Scan the material and copy every line in which "Conference" appears.

╭──

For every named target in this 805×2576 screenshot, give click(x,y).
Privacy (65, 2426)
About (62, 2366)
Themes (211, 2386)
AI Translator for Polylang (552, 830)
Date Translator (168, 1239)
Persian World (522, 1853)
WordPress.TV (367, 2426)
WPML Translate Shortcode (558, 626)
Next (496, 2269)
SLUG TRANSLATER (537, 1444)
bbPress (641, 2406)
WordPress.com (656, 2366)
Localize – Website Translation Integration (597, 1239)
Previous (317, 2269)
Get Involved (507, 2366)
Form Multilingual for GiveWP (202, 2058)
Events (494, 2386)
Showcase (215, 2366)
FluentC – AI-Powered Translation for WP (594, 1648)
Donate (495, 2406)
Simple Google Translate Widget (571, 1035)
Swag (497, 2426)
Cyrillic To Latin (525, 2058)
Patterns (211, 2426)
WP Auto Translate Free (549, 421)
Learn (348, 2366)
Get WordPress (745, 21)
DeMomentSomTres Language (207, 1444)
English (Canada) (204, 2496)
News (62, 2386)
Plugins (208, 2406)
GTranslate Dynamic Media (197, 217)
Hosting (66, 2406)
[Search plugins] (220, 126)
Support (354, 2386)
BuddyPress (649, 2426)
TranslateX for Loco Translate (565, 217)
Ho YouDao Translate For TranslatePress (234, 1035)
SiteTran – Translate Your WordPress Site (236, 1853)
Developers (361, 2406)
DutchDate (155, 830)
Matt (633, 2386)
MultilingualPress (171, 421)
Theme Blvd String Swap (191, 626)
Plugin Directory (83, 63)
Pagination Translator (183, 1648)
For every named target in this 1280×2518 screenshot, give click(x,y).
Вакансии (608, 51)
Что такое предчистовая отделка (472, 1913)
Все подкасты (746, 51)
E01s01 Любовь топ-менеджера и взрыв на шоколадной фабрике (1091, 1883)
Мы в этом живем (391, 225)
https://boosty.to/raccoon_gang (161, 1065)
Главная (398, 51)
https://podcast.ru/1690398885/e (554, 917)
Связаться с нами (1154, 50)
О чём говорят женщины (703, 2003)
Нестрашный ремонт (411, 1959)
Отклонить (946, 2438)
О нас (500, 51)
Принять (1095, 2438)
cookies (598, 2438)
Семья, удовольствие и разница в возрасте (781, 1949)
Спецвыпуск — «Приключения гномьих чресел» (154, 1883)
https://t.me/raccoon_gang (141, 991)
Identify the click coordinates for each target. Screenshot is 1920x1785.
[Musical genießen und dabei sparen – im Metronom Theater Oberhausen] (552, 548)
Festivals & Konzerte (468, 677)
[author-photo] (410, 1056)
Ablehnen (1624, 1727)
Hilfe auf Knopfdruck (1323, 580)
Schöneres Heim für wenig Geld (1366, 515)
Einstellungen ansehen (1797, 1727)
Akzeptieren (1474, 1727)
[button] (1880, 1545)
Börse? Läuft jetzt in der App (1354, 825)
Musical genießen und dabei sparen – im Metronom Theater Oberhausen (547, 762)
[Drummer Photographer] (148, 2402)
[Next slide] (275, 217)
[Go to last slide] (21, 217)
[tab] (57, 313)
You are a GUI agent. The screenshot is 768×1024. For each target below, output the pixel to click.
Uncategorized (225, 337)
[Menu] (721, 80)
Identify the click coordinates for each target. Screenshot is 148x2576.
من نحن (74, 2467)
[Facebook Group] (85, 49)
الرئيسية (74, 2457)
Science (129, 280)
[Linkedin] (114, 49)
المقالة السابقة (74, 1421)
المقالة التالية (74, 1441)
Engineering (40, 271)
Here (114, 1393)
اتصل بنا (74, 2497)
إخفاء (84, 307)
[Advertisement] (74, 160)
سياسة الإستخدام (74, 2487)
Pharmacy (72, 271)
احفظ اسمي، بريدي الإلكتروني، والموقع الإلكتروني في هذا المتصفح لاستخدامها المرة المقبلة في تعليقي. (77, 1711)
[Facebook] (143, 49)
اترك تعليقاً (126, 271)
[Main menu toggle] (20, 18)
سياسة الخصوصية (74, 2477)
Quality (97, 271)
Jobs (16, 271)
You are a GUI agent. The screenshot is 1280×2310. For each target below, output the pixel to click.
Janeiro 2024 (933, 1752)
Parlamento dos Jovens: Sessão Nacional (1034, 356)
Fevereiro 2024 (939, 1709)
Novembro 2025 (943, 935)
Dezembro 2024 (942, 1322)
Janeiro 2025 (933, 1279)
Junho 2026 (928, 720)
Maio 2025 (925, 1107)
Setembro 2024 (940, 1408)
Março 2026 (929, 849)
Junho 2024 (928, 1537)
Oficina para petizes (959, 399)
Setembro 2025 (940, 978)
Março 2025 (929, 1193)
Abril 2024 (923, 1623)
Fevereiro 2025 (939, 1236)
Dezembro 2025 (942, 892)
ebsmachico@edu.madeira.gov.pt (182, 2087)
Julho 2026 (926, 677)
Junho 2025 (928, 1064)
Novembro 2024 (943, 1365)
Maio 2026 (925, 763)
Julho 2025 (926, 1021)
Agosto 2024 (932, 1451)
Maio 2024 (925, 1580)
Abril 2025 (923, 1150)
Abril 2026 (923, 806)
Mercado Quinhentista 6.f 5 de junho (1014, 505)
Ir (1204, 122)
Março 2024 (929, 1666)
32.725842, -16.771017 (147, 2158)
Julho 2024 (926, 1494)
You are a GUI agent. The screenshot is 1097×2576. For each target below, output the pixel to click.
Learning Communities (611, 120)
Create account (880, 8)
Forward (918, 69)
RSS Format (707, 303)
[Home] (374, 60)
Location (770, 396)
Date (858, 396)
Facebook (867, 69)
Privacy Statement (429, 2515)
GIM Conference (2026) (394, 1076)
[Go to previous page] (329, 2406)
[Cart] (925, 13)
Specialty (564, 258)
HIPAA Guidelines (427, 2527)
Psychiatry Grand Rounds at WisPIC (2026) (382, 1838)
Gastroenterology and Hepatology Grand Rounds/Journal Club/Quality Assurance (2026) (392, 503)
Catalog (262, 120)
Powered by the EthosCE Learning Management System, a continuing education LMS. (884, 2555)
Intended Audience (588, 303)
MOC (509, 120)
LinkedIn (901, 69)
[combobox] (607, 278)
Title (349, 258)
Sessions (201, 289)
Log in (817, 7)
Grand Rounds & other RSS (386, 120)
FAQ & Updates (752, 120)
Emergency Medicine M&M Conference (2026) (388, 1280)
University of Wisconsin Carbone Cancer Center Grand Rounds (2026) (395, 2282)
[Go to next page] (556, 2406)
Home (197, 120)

╰──

== PROBLEM SOLUTION ==
GIM Conference (2026) (394, 1076)
Emergency Medicine M&M Conference (2026) (388, 1280)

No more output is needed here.